Dataset records >>
--------------------
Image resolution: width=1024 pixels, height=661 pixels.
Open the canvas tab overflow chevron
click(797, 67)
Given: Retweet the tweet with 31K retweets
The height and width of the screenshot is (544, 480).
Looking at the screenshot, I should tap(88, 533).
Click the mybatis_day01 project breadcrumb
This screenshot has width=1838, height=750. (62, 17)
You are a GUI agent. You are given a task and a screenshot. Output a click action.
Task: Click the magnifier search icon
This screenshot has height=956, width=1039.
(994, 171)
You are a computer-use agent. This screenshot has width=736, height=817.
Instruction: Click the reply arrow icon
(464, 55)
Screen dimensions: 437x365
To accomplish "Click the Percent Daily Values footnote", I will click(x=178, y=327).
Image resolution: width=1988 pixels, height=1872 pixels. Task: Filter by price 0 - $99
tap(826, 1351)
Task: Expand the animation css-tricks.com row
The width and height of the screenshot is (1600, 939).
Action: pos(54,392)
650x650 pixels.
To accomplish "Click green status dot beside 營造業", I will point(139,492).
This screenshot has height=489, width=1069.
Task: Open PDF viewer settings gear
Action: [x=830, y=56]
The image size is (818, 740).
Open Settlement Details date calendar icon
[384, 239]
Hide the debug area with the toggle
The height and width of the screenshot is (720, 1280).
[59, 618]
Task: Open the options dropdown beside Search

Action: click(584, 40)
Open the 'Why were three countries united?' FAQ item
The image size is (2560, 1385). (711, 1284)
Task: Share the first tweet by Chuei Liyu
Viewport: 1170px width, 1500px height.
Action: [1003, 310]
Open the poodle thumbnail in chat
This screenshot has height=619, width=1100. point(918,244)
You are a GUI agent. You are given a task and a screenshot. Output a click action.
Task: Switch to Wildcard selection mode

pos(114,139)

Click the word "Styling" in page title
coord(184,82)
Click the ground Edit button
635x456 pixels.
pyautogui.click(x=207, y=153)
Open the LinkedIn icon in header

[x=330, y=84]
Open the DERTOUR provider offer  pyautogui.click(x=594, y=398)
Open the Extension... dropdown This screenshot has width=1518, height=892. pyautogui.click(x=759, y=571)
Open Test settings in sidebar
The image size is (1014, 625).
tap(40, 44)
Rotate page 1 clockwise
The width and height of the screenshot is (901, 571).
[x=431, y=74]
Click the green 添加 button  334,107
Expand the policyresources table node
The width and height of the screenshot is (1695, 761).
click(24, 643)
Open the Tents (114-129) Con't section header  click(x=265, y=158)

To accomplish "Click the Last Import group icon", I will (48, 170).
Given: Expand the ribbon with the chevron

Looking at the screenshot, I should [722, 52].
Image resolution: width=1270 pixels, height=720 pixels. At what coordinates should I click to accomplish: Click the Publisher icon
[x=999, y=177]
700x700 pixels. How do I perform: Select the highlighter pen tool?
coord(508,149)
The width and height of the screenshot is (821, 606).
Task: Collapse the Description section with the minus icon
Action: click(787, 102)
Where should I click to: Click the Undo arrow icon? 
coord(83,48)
--------------------
What the task asks >>
Your output must be the lines of the material above, from the first through the line that contains "Task: Share the first tweet by Chuei Liyu", copied exactly. Include both endpoints and nothing else.

Solution >>
Image resolution: width=1024 pixels, height=661 pixels.
Open the canvas tab overflow chevron
click(797, 67)
Given: Retweet the tweet with 31K retweets
The height and width of the screenshot is (544, 480).
Looking at the screenshot, I should tap(88, 533).
Click the mybatis_day01 project breadcrumb
This screenshot has width=1838, height=750. (62, 17)
You are a GUI agent. You are given a task and a screenshot. Output a click action.
Task: Click the magnifier search icon
This screenshot has height=956, width=1039.
(994, 171)
You are a computer-use agent. This screenshot has width=736, height=817.
Instruction: Click the reply arrow icon
(464, 55)
Screen dimensions: 437x365
To accomplish "Click the Percent Daily Values footnote", I will click(x=178, y=327).
Image resolution: width=1988 pixels, height=1872 pixels. Task: Filter by price 0 - $99
tap(826, 1351)
Task: Expand the animation css-tricks.com row
The width and height of the screenshot is (1600, 939).
Action: pos(54,392)
650x650 pixels.
To accomplish "Click green status dot beside 營造業", I will point(139,492).
This screenshot has height=489, width=1069.
Task: Open PDF viewer settings gear
Action: [x=830, y=56]
The image size is (818, 740).
Open Settlement Details date calendar icon
[384, 239]
Hide the debug area with the toggle
The height and width of the screenshot is (720, 1280).
[59, 618]
Task: Open the options dropdown beside Search

Action: click(584, 40)
Open the 'Why were three countries united?' FAQ item
The image size is (2560, 1385). (711, 1284)
Task: Share the first tweet by Chuei Liyu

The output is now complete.